Online Games & The Law: More Latest Cases

by Shannon Appelcline
2005-11-10


Over the last two years I've written a series of articles about law & the online gaming world, to help elucidate & point out various issues for the online game designer:

The digital frontier is, however, constantly changing. Week-by-week and month-by-month new precedents are getting set that are going to affect us game publishers & designers in the years to come. So this week I'd like to follow up on my article from this March and look again at some of the most recent legal cases that center on the digital medium and that cover the legal areas that I've discussed thus far in this column: IP and community.

Unlike my previous law update, this one doesn't specifically focus on game cases. However, it does look at interesting uses of patent and copyright on the Internet and elsewhere, which will ultimately be of interest to all of us.

As before: I'm not a lawyer.

Knight v. Common Sense

One of the most confounding stories of recent months is that Andrew Knight, a registered patent agent (for what that's worth, which isn't a lot) has decided to start patenting story ideas and in fact has started an agency to help other gullible personswould-be authors to get their storylines patented as well.

The explanation of why Knight decided to start patenting storylines is quite humorous:

Recognizing that fierce competition for publication and financial reward focused on the quality of storytelling, as opposed to the quality of the underlying storyline itself, and further recognizing that even the world’s most skilled storytellers (of which he is clearly not) rarely turn a profit, his unique fictional storylines have matured into pending patent applications instead of novels or screenplays. He thus seeks reward on the true value of his innovations—the underlying storylines—instead of forced, sub-par expressions of these underlying storylines.

However the description of the storyline that Knight submitted for patent suggests that it's not just the "expressions" of his storylines which are going to be subpar:

The fictitious story, which Knight dubs "The Zombie Stare," tells of an ambitious high school senior, consumed by anticipation of college admission, who prays one night to remain unconscious until receiving his MIT admissions letter. He consciously awakes 30 years later when he finally receives the letter, lost in the mail for so many years, and discovers that, to all external observers, he has lived an apparently normal life. He desperately seeks to regain 30 years' worth of memories lost as an unconscious philosophical zombie.

→ **Supplied data**:
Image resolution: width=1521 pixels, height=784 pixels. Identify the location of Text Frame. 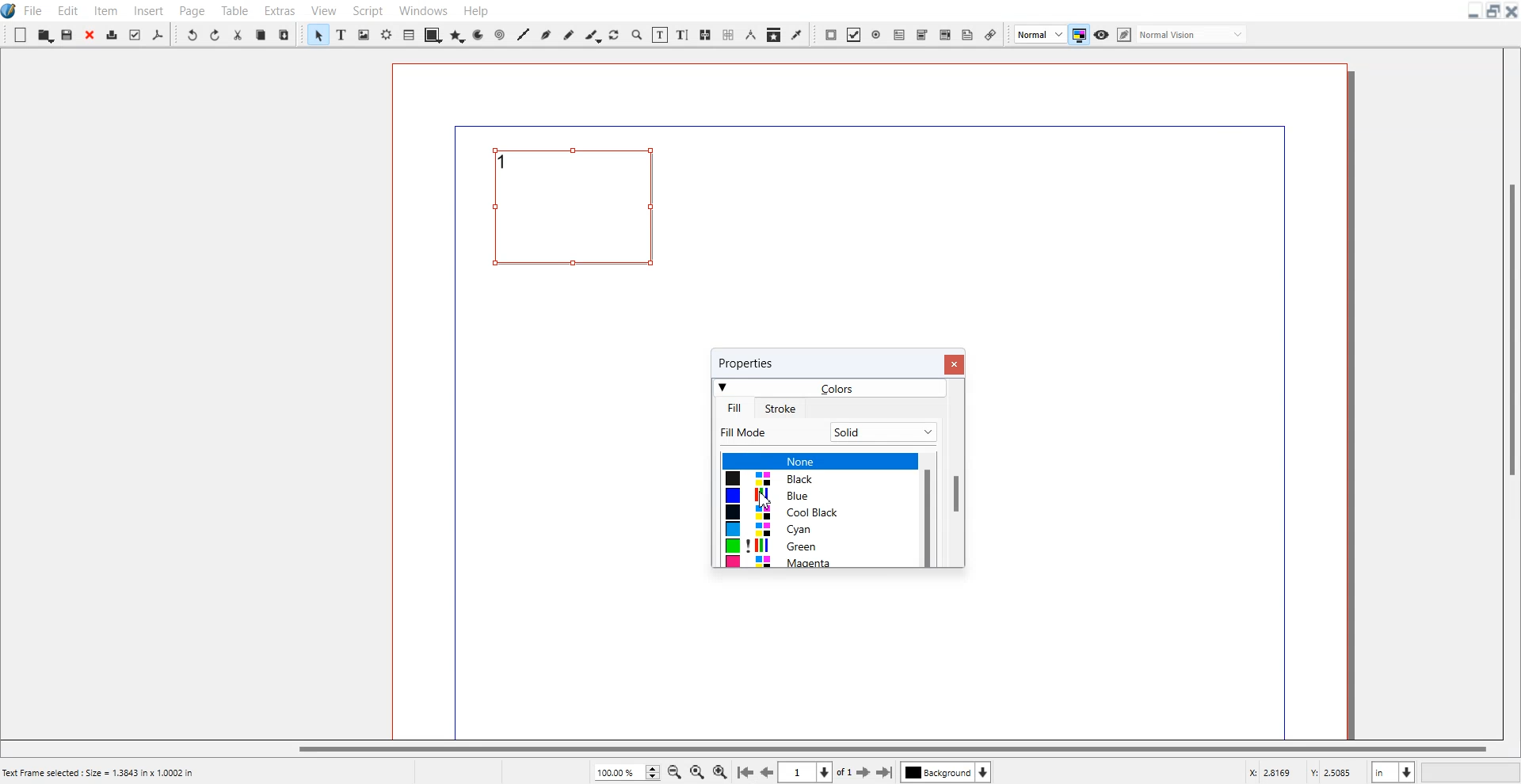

--

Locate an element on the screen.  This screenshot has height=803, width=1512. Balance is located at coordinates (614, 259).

==

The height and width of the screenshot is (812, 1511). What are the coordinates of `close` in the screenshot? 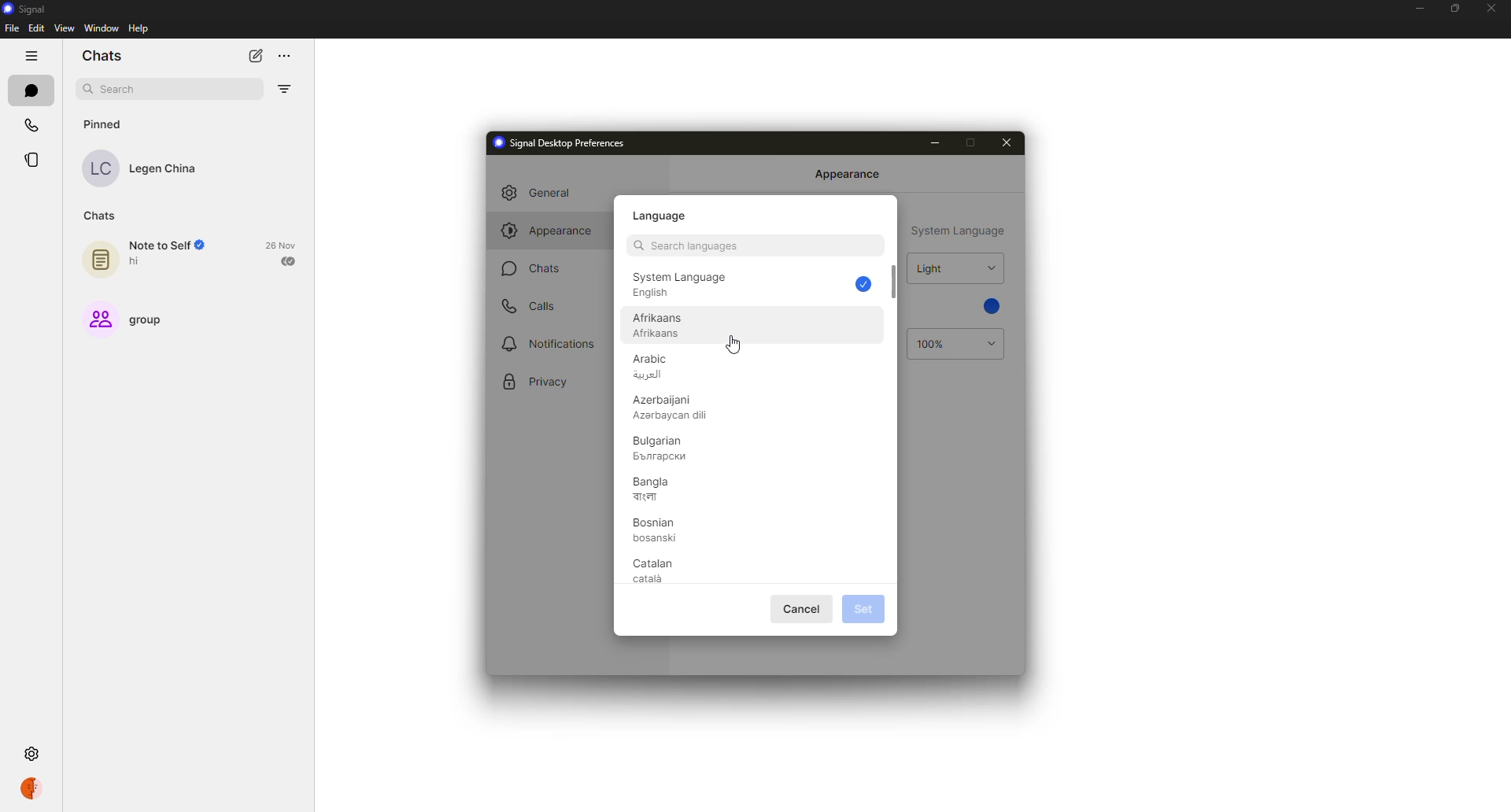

→ **Exercise requirements**:
Please state the name Andrew Knight gives the storyline he submitted for a patent, according to the article on online games and the law. The lines come from a different source than the article on online games and the law.

→ **Solution for this exercise**:
"The Zombie Stare"